Lunar, Martian, frozen dinosaurs, ancient sea beds? The Badlands are eroding before our eyes, time rolling down the weathered, red and grey veined cliffs in little pebbles, the occasional boulder. Just another speck in the cosmos, I marveled at the vast, water carved history of the earth laid out before us, a living topographic map. Struggling up a steep, gravely trail called Saddle Pass, Bill and I emerged onto a prairie floor 1/4 mile above the other prairie below. The buttes were above us and below us with two prairies stretching in between. It was as if we emerged onto an African savannah through a narrow opening in the valley of time. I do not exaggerate, the dinosaurs will vouchsafe for me. Gave a little blood to the land, honored the ancestors and proceeded to the Buffalo Gap national grasslands, stopping at a lovely oasis along the way.

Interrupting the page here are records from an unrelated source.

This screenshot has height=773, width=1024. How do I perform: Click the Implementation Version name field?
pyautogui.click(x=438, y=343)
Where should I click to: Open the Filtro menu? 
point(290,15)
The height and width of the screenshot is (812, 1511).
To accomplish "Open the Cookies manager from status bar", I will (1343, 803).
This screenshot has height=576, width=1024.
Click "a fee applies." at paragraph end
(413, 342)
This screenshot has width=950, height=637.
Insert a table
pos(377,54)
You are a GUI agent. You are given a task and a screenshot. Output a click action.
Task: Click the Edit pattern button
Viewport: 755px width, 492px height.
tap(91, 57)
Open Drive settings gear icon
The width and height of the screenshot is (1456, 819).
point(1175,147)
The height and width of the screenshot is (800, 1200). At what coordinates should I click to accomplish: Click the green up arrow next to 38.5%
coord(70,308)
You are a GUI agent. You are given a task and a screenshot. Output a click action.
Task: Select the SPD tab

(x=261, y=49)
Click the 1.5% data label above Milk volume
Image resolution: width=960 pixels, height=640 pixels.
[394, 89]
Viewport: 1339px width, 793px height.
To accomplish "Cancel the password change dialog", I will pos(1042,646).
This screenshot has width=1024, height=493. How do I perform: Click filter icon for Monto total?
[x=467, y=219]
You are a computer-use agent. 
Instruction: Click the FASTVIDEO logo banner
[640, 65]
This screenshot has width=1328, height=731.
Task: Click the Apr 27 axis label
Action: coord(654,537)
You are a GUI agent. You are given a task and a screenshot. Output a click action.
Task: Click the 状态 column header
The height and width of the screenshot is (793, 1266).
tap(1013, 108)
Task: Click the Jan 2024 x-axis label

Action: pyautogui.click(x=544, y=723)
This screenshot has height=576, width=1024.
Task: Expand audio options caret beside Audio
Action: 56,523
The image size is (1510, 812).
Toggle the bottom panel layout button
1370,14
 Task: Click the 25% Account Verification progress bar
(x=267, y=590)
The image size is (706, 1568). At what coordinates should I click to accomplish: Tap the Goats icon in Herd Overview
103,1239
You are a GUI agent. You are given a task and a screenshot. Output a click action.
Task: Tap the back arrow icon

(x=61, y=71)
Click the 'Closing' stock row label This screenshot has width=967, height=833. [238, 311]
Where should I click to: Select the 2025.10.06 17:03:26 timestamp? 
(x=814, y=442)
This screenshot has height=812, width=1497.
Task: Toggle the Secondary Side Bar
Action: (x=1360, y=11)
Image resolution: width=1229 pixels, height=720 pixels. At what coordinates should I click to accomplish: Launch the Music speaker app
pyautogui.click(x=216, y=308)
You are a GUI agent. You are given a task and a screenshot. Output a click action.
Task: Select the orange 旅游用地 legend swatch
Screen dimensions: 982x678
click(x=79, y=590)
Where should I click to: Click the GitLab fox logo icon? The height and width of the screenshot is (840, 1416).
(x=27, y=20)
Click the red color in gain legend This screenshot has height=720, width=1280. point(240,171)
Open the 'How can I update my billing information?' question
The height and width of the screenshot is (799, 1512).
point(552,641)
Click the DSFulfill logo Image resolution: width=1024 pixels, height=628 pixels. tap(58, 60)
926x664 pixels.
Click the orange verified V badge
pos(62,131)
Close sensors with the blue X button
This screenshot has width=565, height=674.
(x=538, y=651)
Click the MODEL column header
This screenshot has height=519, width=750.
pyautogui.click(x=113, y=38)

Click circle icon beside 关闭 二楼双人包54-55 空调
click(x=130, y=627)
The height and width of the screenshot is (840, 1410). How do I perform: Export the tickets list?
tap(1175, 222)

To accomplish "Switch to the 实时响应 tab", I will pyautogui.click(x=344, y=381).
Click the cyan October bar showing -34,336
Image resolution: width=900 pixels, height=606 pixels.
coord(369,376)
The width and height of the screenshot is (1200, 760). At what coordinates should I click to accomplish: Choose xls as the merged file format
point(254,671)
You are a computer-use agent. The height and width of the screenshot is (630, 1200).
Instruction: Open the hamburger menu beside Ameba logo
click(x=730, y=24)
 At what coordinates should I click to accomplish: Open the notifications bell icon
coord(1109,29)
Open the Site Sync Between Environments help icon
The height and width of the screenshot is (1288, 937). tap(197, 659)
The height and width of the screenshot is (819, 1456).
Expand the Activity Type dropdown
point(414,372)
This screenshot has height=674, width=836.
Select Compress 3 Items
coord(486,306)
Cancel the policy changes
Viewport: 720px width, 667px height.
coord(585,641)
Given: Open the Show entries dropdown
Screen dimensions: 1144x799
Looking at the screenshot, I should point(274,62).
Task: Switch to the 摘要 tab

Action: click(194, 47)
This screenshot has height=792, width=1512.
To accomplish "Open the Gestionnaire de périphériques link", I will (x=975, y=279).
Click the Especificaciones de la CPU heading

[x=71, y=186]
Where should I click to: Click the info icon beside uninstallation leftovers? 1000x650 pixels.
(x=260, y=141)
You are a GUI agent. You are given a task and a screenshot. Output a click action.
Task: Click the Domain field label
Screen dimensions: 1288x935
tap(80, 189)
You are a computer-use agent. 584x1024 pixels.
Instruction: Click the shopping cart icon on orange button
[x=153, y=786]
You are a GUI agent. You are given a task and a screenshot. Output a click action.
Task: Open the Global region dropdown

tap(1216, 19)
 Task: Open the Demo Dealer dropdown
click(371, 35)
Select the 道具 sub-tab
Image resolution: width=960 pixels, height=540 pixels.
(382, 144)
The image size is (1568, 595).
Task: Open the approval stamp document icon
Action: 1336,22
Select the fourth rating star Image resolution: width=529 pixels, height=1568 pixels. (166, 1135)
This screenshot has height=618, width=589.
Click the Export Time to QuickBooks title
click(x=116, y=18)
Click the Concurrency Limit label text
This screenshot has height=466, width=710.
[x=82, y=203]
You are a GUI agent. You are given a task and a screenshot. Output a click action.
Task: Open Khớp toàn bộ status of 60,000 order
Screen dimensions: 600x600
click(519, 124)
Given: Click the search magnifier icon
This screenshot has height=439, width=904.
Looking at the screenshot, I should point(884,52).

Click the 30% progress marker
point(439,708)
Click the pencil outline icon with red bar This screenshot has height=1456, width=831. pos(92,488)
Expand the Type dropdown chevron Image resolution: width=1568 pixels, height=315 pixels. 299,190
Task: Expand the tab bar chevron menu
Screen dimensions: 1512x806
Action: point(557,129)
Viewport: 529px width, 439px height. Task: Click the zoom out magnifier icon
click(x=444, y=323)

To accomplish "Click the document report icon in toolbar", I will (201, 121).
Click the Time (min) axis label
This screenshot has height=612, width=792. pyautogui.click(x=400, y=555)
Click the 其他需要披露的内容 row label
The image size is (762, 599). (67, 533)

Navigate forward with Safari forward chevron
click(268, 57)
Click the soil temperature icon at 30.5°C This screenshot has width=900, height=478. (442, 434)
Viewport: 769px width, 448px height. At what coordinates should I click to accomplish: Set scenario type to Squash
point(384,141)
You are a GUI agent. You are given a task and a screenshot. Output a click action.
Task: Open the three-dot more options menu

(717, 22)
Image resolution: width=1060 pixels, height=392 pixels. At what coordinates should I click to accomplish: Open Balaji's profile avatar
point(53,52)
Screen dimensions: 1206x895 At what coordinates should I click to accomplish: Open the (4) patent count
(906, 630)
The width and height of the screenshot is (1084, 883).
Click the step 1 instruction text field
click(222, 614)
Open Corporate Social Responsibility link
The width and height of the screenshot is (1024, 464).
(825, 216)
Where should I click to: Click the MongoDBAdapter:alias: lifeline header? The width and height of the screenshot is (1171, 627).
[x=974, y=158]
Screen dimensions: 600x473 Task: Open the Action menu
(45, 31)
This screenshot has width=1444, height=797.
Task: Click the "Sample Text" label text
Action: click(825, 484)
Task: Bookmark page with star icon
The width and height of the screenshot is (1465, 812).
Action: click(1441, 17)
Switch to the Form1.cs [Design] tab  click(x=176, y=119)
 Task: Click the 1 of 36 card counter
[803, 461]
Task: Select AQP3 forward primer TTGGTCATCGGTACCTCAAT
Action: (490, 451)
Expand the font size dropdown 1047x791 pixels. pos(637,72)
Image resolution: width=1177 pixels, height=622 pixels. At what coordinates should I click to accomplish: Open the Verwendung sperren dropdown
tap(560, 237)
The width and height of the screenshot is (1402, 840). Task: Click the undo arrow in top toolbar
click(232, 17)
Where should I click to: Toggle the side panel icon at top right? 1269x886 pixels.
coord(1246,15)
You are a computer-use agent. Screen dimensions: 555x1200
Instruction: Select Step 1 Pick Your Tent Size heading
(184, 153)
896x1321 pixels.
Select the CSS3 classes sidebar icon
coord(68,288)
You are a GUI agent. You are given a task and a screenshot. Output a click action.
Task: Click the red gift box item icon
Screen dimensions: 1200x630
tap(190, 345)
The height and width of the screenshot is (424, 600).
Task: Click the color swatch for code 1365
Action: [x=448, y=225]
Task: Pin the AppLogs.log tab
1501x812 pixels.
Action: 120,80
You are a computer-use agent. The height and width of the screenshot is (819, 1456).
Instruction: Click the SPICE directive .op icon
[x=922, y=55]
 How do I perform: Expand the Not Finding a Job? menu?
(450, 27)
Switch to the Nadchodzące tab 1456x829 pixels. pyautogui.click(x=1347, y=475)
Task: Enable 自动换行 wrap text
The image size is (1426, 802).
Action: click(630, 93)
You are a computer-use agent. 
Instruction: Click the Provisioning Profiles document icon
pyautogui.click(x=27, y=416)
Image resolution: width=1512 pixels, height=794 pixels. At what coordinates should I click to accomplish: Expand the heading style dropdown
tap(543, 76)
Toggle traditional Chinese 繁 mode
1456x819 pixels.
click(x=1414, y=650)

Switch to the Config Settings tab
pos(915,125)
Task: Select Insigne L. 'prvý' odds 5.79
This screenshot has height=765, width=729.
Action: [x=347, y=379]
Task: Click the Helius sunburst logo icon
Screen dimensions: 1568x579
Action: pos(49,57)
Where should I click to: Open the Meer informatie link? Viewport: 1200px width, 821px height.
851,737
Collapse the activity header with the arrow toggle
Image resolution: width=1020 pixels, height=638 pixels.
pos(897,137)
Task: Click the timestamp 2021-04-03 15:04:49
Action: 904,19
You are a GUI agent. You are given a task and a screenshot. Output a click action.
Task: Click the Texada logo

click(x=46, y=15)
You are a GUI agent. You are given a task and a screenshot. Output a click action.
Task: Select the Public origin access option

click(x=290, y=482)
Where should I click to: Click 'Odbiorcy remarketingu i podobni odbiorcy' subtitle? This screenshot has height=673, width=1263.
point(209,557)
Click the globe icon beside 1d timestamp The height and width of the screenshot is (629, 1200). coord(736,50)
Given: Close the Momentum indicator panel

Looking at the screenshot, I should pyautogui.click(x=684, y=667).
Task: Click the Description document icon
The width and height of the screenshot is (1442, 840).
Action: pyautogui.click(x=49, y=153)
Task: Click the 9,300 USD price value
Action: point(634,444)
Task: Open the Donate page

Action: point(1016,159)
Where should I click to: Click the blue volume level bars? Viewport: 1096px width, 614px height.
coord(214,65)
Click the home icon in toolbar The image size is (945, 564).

So came my second and most valuable lesson. The zen prairie dog who never blinked while I snapped several pictures from the window of the car was an elder in a town of chirping, cavorting, scuttling prairie dogs. There were always sentinels, looking out for the clan, who were very affectionate and frisky; a caring, lively community. There were miles of these towns along Sage Creek Rim road. But we were there to see the bison. It took us almost 7 miles to see a lone bull, standing under a tree and a few more miles to find several small herds, peacefully snacking on prairie grass. Parked on the dirt road in the middle of two hills of bison, we turned off the car and sat watching the herd. Bison are unlike cattle: their shapes, the look in their eyes, the grunting noises they make, the shaggy manes and little jumpy tails. While their rocking horse running gait was sort of comical, they seemed to glide along effortlessly when walking and grazing. The buffalo calves were goofy and played as comfortably with the big bulls as they did with the females and other youngsters, another peaceful, loving community in action. I wish I could describe the deep, noble feeling emanating from these large, soulful beings. White buffalo calf woman gave the American Indians the gift of the buffalo, which sustained them. The ancestors made their presence known. Again, I was humbled and deeply moved by the peace in the sound of the grass blowing in the wind. If human beings were as loving to one another as prairie dogs and bison are, our world would be renewed.